EXERCISE TEXT Start Marker

Plywood – Nominal vs. Actual Thickness

My long-time former wife was a R.N. (Registered Nurse) for decades. In medicine, measures are exact – a cc is a cc. Patients do not receive about a dose of something and a pulse of 60 bpm (beats per minute) is not actually 45.

Explaining lumber sizes to her was quite a fete. She really wanted a 2×4 to be two inches by four inches, and when a 2×8 was only 7-1/4 inches deep, rather than 7-1/2” (or eight), she was highly displeased.

Luckily, she and I never got into a debate about how thick plywood sheathing is!

There are several variations available when it comes to plywood thickness, and this can have an effect on your project. Plywood thickness ranges from 1/8 inch up to 1 ¼ inches. However, bear in mind these numbers do not actually represent actual plywood thickness.

Plywood is made by peeling thin sheets of wood from a log, then gluing them together in layers with their grains perpendicular to one another. This cross-grain construction gives plywood its strength and durability. After veneers have been peeled, they are sorted by size and quality. These veneers are then clipped into uniform widths and laid out in a sequence to form a panel.

EXERCISE TEXT End Marker
DATA PROVIDED Start Marker

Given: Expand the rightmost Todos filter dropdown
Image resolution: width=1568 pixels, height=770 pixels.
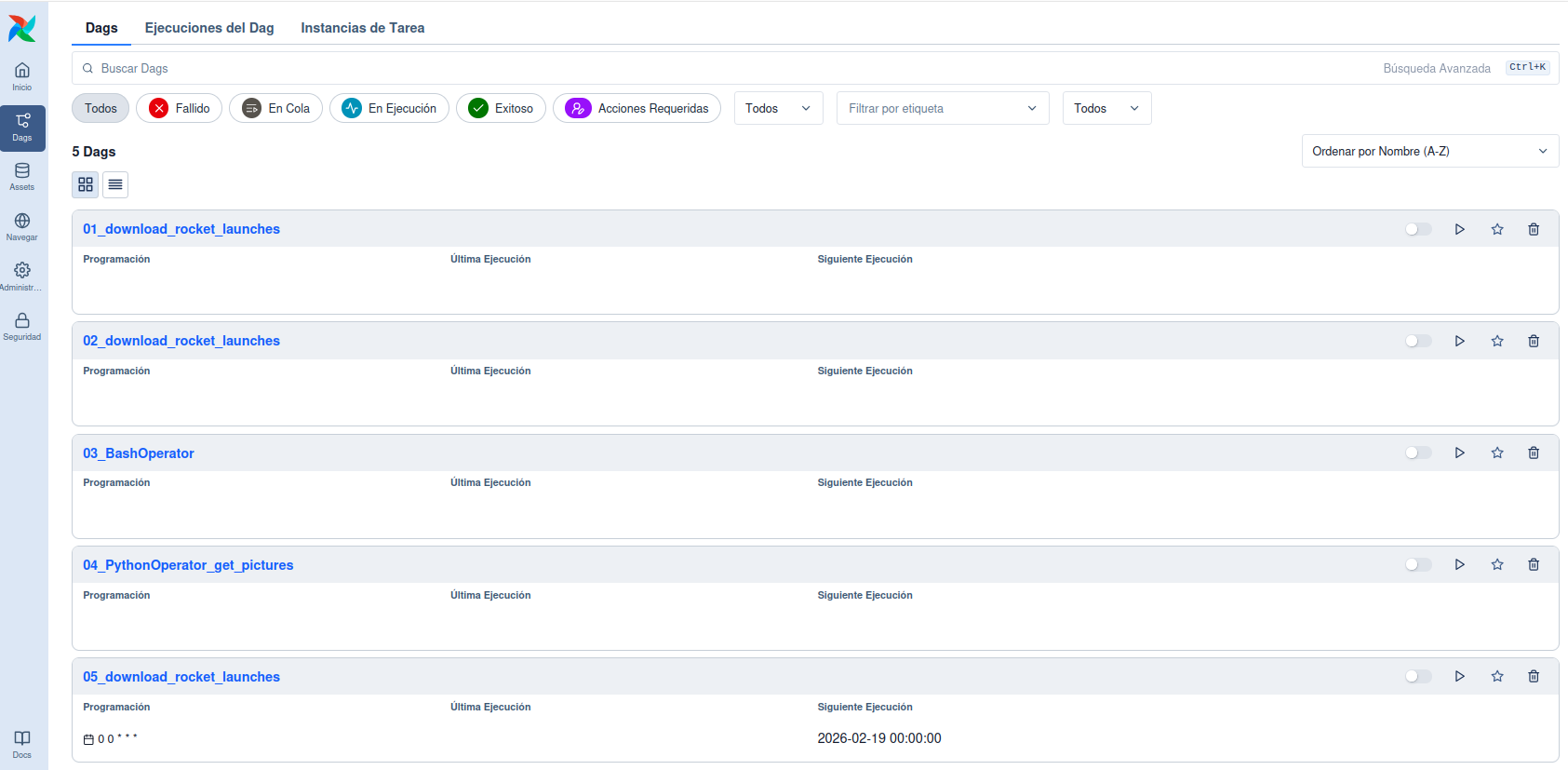Looking at the screenshot, I should click(1106, 108).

DATA PROVIDED End Marker

• [PROMPT]: Carry on the plywood thickness text, starting after its final sentence.

• [ANSWER]:
Next veneers are glued together using a hot press. Glue used can vary depending upon plywood’s intended use. For example, exterior use requires a waterproof glue, while interior plywood can use a less expensive non-waterproof glue. Hot press applies heat and pressure to veneers, bonding them together into a solid panel.

Once bonded, plywood is trimmed to its final size and sanded to remove any rough spots. Final step is to grade based upon appearance and quality. Grades range from A (highest) to D (lowest).

When plywood is sanded, during manufacturing, it can remove up to 1/32 inch of material. So, for example, a plywood sheet with a thickness of 3/8 inch really has a thickness of 11/32 inch.

Standard thicknesses for plywood panels are 1 ¼, 1 1/8, ¾, 5/8, ½, 3/8, ¼, and 1/8 inches. This makes corresponding actual thicknesses of 1 ¼, 1 1/8, 23/32, 19/32, 15/32, 11/32, 1/4, and ⅛, respectively. This takes into account sanding effects throughout plywood manufacturing processes.